**Work to complete:**
Find every line below that contains the word "agent" and copy it out.

Items from a dataset:
---*---

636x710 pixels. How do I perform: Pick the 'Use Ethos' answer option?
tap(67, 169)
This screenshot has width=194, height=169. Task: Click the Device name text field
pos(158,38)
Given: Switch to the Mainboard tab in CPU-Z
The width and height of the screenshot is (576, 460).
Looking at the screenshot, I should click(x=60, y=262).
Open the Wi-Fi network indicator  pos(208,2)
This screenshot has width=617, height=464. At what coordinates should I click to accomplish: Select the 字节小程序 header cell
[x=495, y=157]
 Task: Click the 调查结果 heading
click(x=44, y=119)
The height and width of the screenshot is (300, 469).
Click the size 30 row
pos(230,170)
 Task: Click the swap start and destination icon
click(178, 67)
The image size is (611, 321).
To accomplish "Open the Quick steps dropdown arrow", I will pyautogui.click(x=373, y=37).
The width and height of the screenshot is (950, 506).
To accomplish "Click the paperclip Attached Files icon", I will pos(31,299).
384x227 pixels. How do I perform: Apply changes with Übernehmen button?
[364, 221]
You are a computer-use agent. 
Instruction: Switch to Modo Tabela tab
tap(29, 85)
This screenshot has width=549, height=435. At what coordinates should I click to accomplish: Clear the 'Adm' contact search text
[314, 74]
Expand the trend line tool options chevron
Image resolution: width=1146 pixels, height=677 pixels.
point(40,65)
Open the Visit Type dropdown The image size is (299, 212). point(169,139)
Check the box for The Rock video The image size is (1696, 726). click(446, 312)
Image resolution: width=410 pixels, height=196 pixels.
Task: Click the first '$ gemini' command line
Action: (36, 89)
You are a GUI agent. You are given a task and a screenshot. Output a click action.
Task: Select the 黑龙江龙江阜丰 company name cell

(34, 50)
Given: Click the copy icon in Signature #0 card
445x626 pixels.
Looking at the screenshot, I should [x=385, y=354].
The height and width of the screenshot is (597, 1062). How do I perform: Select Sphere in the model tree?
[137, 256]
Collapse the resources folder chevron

---*---

**Solution to this problem:**
You are a computer-use agent. 
You are a GUI agent. You are given a task and a screenshot. Output a click action.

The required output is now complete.